We report the straightforward, time-efficient synthesis of radical core–shell nanoparticles (NPs) by polymerization-induced self-assembly. A nitroxide-containing hydrophilic macromolecular precursor was prepared by ring-opening metathesis copolymerization of norbornenyl derivatives of TEMPO and oligoethylene glycol and was chain-extended in situ with norbornene in ethanolic solution, leading to simultaneous amphiphilic block copolymer formation and self-assembly. Without any intermediate purification from the monomers to the block copolymers, radical NPs with tunable diameters ranging from 10 to 110 nm are obtained within minutes at room temperature. The high activity of the radical NPs as chemoselective and homogeneous, yet readily recyclable catalysts is demonstrated through oxidation of a variety of alcohols and recovery by simple centrifugation. Furthermore, the NPs show biocompatibility and antioxidant activity in vitro.
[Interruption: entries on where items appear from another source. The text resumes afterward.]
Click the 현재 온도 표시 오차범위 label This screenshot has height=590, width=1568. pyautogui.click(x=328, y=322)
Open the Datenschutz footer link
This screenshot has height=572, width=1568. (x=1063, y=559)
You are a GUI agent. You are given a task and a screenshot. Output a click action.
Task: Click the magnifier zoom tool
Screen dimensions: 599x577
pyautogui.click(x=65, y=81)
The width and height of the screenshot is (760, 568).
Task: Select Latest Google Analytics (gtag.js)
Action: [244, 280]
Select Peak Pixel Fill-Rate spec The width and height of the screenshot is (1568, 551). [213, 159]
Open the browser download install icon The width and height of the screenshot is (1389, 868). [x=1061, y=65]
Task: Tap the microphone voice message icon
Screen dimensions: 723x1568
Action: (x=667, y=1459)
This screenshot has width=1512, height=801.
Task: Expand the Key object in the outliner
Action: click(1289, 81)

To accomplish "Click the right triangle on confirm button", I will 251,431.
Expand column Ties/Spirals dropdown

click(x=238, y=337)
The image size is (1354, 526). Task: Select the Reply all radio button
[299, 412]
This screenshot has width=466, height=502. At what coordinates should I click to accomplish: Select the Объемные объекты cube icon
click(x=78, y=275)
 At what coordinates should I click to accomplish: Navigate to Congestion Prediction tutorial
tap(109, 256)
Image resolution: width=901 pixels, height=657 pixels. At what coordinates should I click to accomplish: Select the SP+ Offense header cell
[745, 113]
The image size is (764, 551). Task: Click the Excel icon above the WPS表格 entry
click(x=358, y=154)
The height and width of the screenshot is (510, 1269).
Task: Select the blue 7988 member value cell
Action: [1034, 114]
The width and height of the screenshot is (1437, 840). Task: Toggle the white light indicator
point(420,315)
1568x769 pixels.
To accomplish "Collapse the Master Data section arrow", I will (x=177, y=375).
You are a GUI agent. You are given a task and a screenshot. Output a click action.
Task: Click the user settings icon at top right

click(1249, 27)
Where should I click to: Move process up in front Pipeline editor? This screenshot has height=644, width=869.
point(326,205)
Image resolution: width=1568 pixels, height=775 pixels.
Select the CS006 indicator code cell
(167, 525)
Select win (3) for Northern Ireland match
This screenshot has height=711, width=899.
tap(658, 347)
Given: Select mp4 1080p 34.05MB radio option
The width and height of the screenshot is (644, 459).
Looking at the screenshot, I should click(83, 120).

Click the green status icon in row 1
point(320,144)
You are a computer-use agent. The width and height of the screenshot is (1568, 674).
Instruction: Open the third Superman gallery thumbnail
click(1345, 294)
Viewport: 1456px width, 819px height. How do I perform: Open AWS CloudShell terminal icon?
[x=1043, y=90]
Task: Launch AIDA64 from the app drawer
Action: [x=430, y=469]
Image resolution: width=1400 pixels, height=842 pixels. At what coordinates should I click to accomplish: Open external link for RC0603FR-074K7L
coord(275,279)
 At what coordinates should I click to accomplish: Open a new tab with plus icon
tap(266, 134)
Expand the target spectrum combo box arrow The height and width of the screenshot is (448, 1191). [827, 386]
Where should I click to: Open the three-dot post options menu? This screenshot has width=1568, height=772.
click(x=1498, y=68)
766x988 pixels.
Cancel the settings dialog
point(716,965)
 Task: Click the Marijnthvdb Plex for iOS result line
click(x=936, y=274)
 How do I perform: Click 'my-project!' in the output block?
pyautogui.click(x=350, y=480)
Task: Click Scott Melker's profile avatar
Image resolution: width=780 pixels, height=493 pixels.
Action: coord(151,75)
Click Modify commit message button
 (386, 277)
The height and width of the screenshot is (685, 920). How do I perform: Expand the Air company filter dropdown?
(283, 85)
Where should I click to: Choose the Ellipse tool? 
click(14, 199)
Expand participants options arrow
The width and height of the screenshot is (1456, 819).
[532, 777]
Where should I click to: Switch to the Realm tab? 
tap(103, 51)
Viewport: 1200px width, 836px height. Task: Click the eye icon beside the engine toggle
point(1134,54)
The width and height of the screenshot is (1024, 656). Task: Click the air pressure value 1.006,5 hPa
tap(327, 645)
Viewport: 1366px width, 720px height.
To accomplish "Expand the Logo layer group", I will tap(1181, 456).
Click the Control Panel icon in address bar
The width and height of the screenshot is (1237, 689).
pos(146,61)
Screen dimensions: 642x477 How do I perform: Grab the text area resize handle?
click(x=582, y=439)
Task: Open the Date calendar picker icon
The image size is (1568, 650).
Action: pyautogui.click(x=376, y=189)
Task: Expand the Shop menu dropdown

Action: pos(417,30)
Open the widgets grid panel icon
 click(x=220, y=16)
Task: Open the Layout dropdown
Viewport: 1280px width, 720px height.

A novel heterotrifunctional peptide-based cross-linking reagent for facile access to bioconjugates. Applications to peptide fluorescent labelling and immobilisation

A convenient, versatile and straightforward synthesis of a novel heterotrifunctional peptide-based linker molecule is described. This generic bio-labelling reagent contains an amine-reactive N-hydroxysuccinimidyl carbamate moiety, an aldehyde/ketone-reactive aminooxy group and a thiol group with a propensity to form urea, oxime and thioether linkages respectively. The full chemical orthogonality between the free aminooxy and thiol functionalities was demonstrated through the preparation of a fluorescent reagent suitable for the selective staining of a carboxaldehyde-modified surface by means of oxime ligation. The absence of reactivity of these two functions toward the nucleophile-sensitive active carbamate was obtained by using temporary aminooxy- and thiol-protecting groups removable under mild conditions. The utility of the linker molecule to cross-link three different molecular partners has been illustrated by the preparation of fluorescent tripod-functionalised surfaces which may be useful in developing new peptide microarrays and related immunosensors.